▶ **Extrait fourni**
La Châtre, 15 décembre 1835.


Mon bon ange,

Ta petite lettre est bien gentille, malgré tes gros enfantillages. Tu peux bien rire de la poire, si cela t’amuse ; mais il ne faut avoir de haine pour personne à ton âge. Cela ne sert à rien, tu ne peux faire encore aucun bien aux hommes, aucun mal aux ennemis de l’humanité. Il est bien vrai que Louis-Philippe est l’ennemi de l’humanité ; mais, quand tu le traites de grosse bête, tu te trompes beaucoup. C’est peut-être l’homme le plus fin et le plus habile de France. Malheureusement, il fait de ses talents un usage funeste, et, au lieu de répandre l’amour de la vertu autour de lui, il déshonore de son mieux tout ce qui l’entoure. Il déshonore réellement la France qui le supporte. C’est un grand malheur de voir qu’un seul homme peut, en caressant les vices et les mauvais sentiments, dégrader toute une nation et l’entraîner dans le mal.

Tu raisonnes très bien d’ailleurs, seulement tu fais encore une erreur en disant : « La nature a été injuste envers une grande partie du genre humain ; » tu veux dire la société.

La nature, mon pauvre enfant, est une bonne mère ; c’est Dieu, ou du moins c’est son ouvrage ; c’est elle qui nous donne les moissons, les forêts, les fruits, les prairies, ces belles fleurs que j’aime tant, et ces beaux papillons que tu soignes si bien. La nature offre d’elle-même toutes ses productions à l’homme qui sème et recueille. Les arbres ne refusent pas leurs fruits au voyageur qui les cueille en passant, et les légumes viennent aussi beaux dans le terreau d’un simple jardinier que dans le jardin d’un prince.

▶ **Consignes**
1. Dans la lettre, par quel mot la personne qui écrit remplace-t-elle « la nature » dans la phrase de l'enfant ?
2. Indiquez si chacune de ces affirmations concorde avec la lettre, en répondant par oui ou par non et en citant les mots décisifs du texte. (a) La lettre présente Louis-Philippe comme une grosse bête. (b) La lettre est datée du 15 décembre 1835. (c) D'après la lettre, les arbres refusent leurs fruits au voyageur.
3. Poursuivez la lettre écrite à La Châtre à partir de sa dernière phrase.
Les données présentées ensuite forment un matériau distinct de la lettre.

▶ **Données présentées**

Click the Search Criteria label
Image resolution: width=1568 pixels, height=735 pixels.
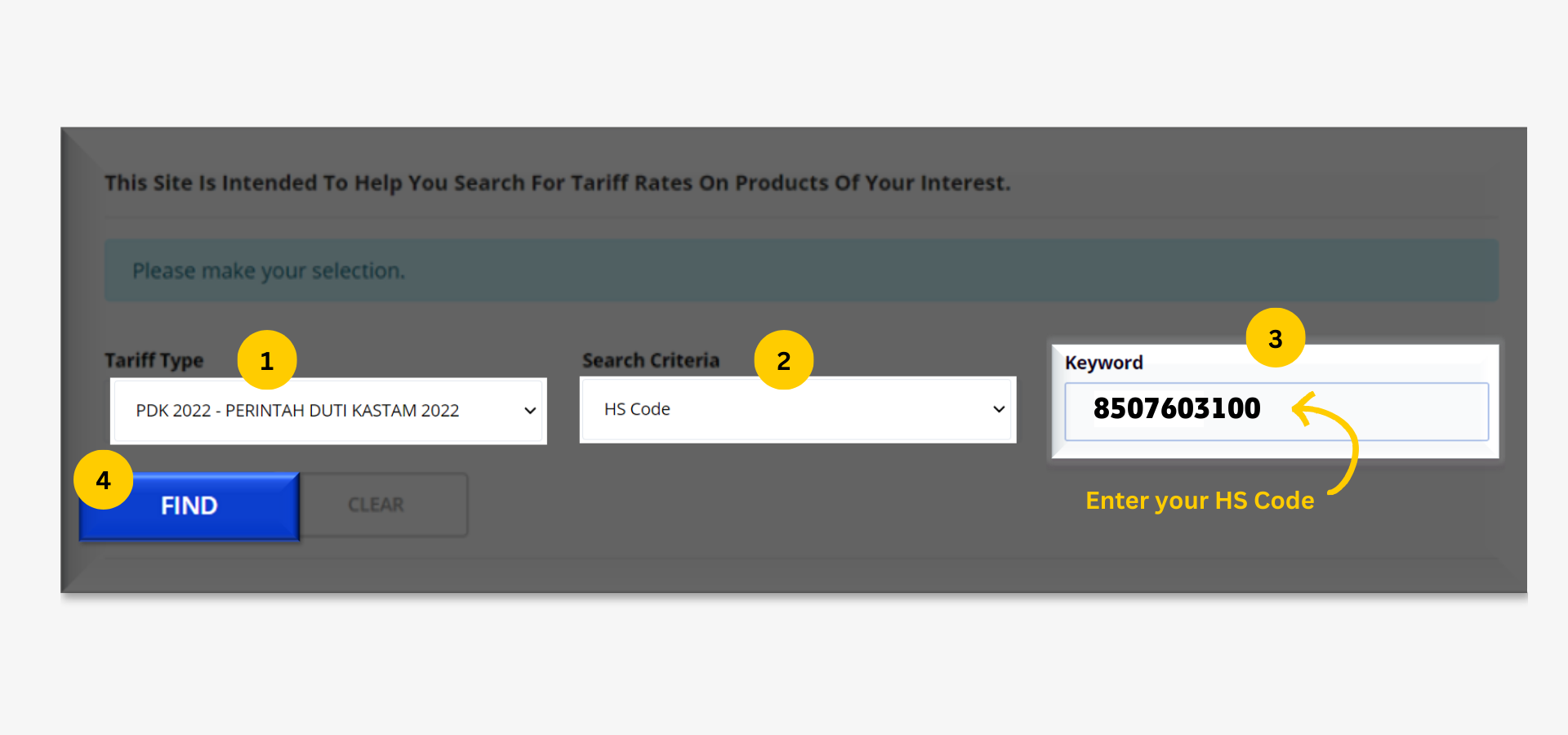[651, 360]
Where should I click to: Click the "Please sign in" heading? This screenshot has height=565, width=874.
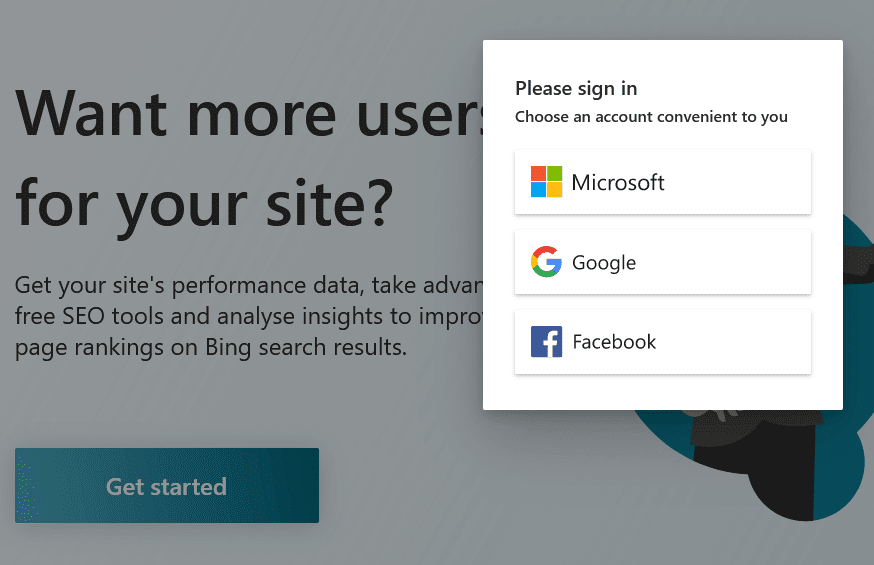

▶ **Réponses attendues**
1. Par « la société ».

2.
(a) Non : « C’est peut-être l’homme le plus fin et le plus habile de France. »
(b) Oui : « La Châtre, 15 décembre 1835. »
(c) Non : « Les arbres ne refusent pas leurs fruits au voyageur qui les cueille en passant »

3.
La société, c’est autre chose : ce sont les conventions faites entre les hommes pour le partage des productions de la nature. Ce n’est pas la justice, ce n’est pas le sentiment de la nature qui a dicté ces lois, c’est la force. Les faibles ont eu moins que les autres, et les infirmes n’ont rien eu du tout. Le droit d’héritage a conservé cette inégalité ; et puis, dans les temps civilisés, comme le nôtre par exemple, les plus instruits et les plus habiles sont devenus riches et n’en sont pas devenus meilleurs pour cela. Les pauvres ignorants sont et seront toujours dans une affreuse misère, si on ne fait rien pour eux. Dis donc que la société est injuste, et non pas la nature.

Nous parlerons de tout cela souvent et peu à peu nous nous entendrons. Pour le moment, je ne veux pas te fatiguer l’esprit. Tu vas bientôt lire un très beau livre que l’on donne heureusement dans les collèges : c’est le De viris illustribus, par Plutarque. Il faudra le lire avec attention. Tout ce qu’il y a de beau dans l’âme humaine est senti et indiqué dans ce livre.

J’irai à Paris pour Noël, parce que tu auras plusieurs jours de sortie et que j’en profiterai. Fais attention de compter le nombre de sorties que tu auras eues avec ton père, depuis le jour de son arrivée à Paris jusqu’à Noël. N’y manque pas, je te dirai ensuite pourquoi, et souviens-toi de tout ce que je t’ai recommandé. Tu as très bien fait de ne pas montrer ta lettre à Buloz. Il faut garder les lettres que je t’écris pour toi seul.

Adieu, mon amour ; je t’embrasse mille fois.

Ton GEORGE.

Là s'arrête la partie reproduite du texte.